I quite looked "booty" that I saw on a similar OSS project.

DailyAlice commented 4 years ago

I do think renaming boots will make writing and reading about it more clear and less context dependent. Just throwing some ideas out there:

Any other ideas? I think it's a fun discussion, I'll keep adding things as I think of them.

alexellis commented 4 years ago

I think that Alice's names above are consistent with the Tinkerbell theme, if fully committing to that, any of them could work.

Here's what I wanted to add from my experience of being frustrated with developer tooling. I find that the terminology of projects like Brew are off-putting and hard to remember. Why? They require mental mapping and are non-intuitive, making it difficult for new developers to pick up and retain that information.

Brew is a package manager - terms like package, repository, and private repository are clear and easy to transfer between projects. To be different / unique - they used terms like Brew/Cask/Keg/Pour etc - https://docs.brew.sh/Formula-Cookbook#homebrew-terminology

The Helm project also uses helm, tiller and chart - did anyone really know what tiller was? The burden isn't too bad now that there are only two things - helm (the app installer) and chart - the app definition. What do they call repos? Just repos, so they didn't stretch it too far and call them "oceans"

There's a new project by a Helm maintainer called "fish food" that speaks of "fish", "food", "rig", "barrel" - who knows what those terms mean at first glance?

boots was good at describing itself despite the ambiguity. booten could be fun, I don't know what "To boot up a machine" in German is though.

Perhaps a name relating to the behaviours of boots might be more useful (serving, offering, answering)?

DailyAlice commented 4 years ago

I like the descriptive/use naming approach. addresser, doorman, and offerd are my favorites. Also maybe a shortened Netboots?

One other thing to consider is that we could just have the convention of capitalizing "Boots" when referring to the service in text. It mostly side steps the issue, and it's a little hard to enforce, but worth a few minutes thought as well.

DailyAlice commented 4 years ago

Discussion from InfraCloud - Provisioner Sync

alexellis commented 4 years ago

"pixieboots"

"dustyboots"

"pixienet"

DailyAlice commented 4 years ago

I like pixieboots and pixienet a lot.

mmlb commented 4 years ago

I find that the terminology of projects like Brew are off-putting and hard to remember. Why? They require mental mapping and are non-intuitive, making it difficult for new developers to pick up and retain that information.

I too dislike uninformative cute names.

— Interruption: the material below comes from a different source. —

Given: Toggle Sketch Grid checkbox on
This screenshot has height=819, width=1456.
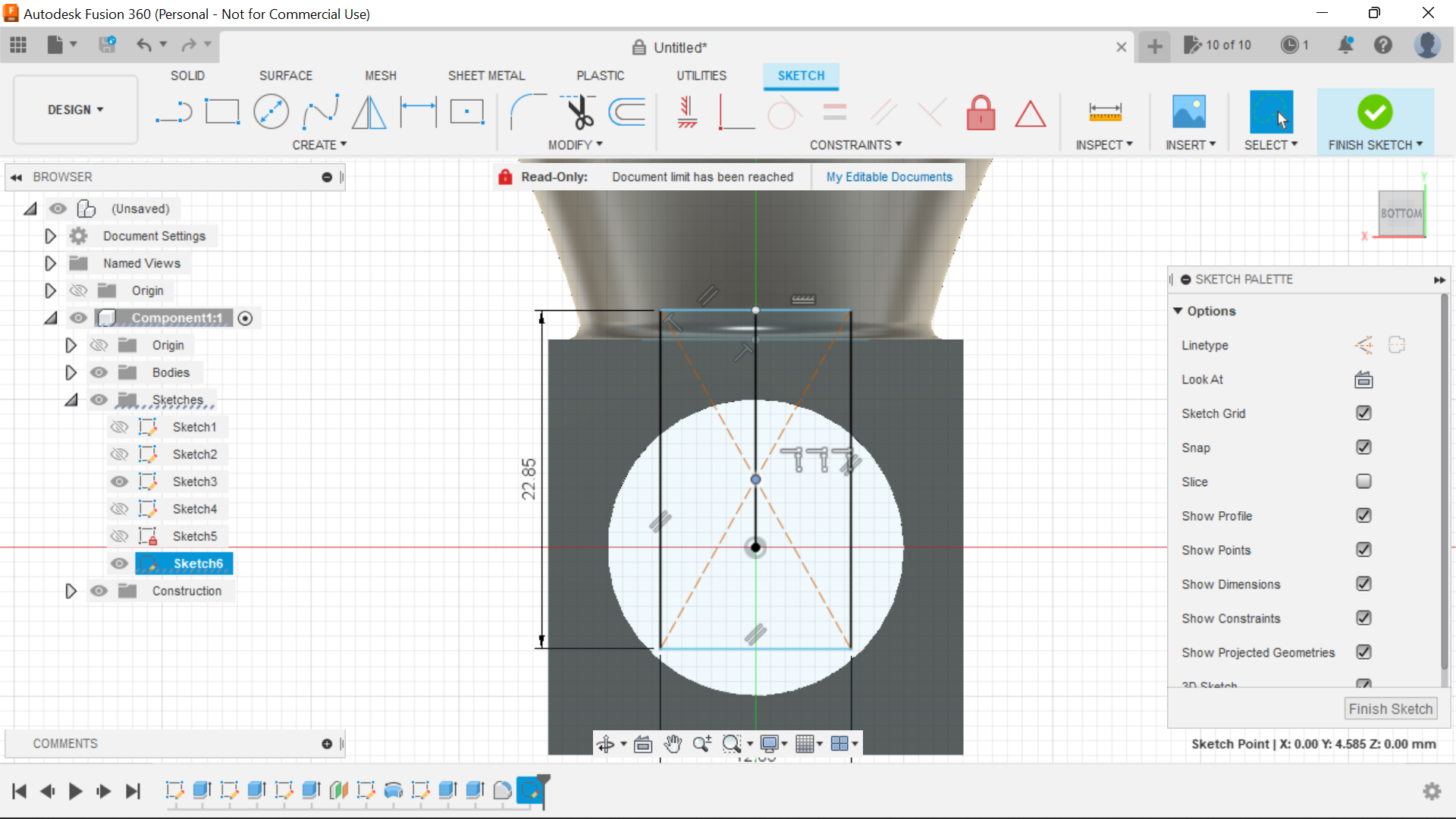Looking at the screenshot, I should [1364, 413].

I'll take a descriptive name over cute/clever, but I do like cute/clever names that don't take a lot of mental mapping effort (pbnj is nice, boots used to be called tinkerbell back in the proprietary days and was ok).

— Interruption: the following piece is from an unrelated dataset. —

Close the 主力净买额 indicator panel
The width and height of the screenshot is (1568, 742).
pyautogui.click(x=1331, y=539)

booten could be fun, I don't know what "To boot up a machine" in German is though.

I like this.

Perhaps a name relating to the behaviours of boots might be more useful (serving, offering, answering)?

* `geben` - if we like German, then we could use the word `to give`

This one too, boots gives network settings, and all sorts of boot files.

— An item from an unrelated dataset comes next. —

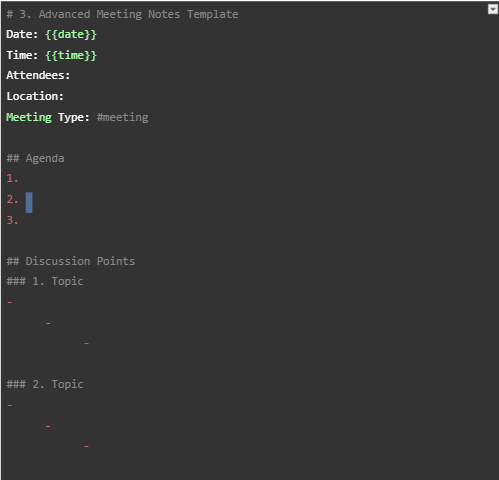Click the middle-indented dash under 2. Topic
This screenshot has width=499, height=480.
48,426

* `bootstrap` - the thing that bootstraps a node / worker onto the network

I interpret bootstrap to mean of a cluster, and considering the space/time where tinkerbell will take place bootstrapping a cluster seems to be something that will be done with tinkerbell and thus confusion may arise there too.

* `doorman` - going back to the theme of letting a node in and into the real world again

We have an internal service named doorman at packet already. And while not a big deal from the greater tinkerbell community it would be immensely confusing to a lot of its developers.

mmlb commented 4 years ago

pixieboots is my favorite I think.

Smithx10 commented 3 years ago

Call it "shoes".

tstromberg commented 3 years ago

Brought up in the Triage meeting. Folks seem open to the idea, as boots as a name does becoming confusing in conversation.

If anyone is interested in taking this on, I don't think there will be much disagreement. It may become a bit less important with the future refactor work in boots. shrug

jacobweinstock commented 1 year ago

"smee" had the most votes in a recent poll in the community slack channel.